AMP handed double boost in tussle for AXA AP

Danny John
February 20, 2010

AMP has been given renewed hope that it remains a serious contender to acquire fund manager AXA Asia Pacific after its one-time French partner in its multibillion-dollar takeover proposal said it was still prepared to do a deal with the Australian group.

The Sydney-based wealth manager has also been given a boost by the long time it is taking for National Australia Bank and AXA SA of France to conclude an agreement to split the operations of AXA AP between them.

While NAB and the French company - which owns 54 per cent of AXA AP - said at their latest financial results presentations their negotiations were proceeding, they were unable to say whether they had made substantial progress towards a deal.

NAB needs an in-principle arrangement to sell AXA AP's valuable Asian operations to AXA SA for $9.6 billion to get its agreed offer past first base so it can then be voted on by the fund manager's minority shareholders.

If it gets both the investors' and the competition regulator's approval, NAB will pick up AXA AP's Australasian business for $4.6 billion.

NAB trumped AMP's original move on AXA AP with a slightly higher bid in December. But the bank had to wait until an exclusivity arrangement between AMP and the French governing their dual offer for AXA AP ran out early this month before opening its own talks with AXA SA.

Those negotiations have been going on for almost a fortnight. NAB chief executive Cameron Clyne told investors at a trading update yesterday that work to finalise its proposal was ''ongoing'' but he would not go into more details.

He did reveal that the plan to merge AXA AP with NAB's MLC wealth management business had first been put forward in 1997 and had remained a long-standing ambition.

As for the French, AXA SA chief executive Henri de Castries told investors at his company's annual results briefing in Paris on Thursday night that the purchase of the Asian operations was a strategic priority and that he was ''very confident for a positive outcome''.
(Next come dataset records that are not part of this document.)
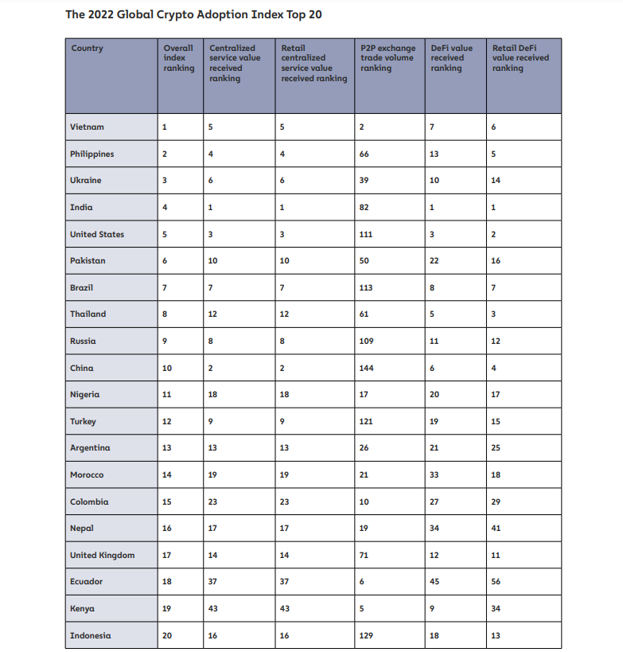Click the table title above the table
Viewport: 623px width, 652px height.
pos(193,14)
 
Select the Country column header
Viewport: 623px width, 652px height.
pos(88,49)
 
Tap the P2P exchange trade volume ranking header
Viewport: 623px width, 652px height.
pos(387,58)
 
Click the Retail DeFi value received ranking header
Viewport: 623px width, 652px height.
pos(520,58)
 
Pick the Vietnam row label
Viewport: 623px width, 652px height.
pos(87,127)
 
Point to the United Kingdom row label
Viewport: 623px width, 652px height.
pos(102,555)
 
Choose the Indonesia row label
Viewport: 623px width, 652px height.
pos(90,635)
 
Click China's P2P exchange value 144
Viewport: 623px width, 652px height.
pos(366,368)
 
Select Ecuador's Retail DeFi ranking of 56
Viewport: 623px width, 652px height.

But he also said AXA SA was prepared to offload its offshoot's Australian and New Zealand divisions to either NAB or AMP. He said that while the terms of the Asian division acquisition with NAB were unchanged from the AMP proposal, the timing to finalise the takeover was still uncertain.

NAB doesn't expect that to happen until May or June and needs to overcome any competition hurdles that may be set by the Australian Competition and Consumer Commission.

But that extended timetable may work in the bank's favour because it could tap more of its internally held capital to pay for its portion of the deal instead of raising as much as $1.5 billion from shareholders, as it originally planned.

NAB finance director Mark Joiner said its level of tier-1 capital could drop from 9.3 per cent of risk-weighted assets to about 8 per cent, depending on regulatory requirements, which would free more cash to pay for AXA AP. But he said a decision on the amount would only be taken closer to the deal's conclusion.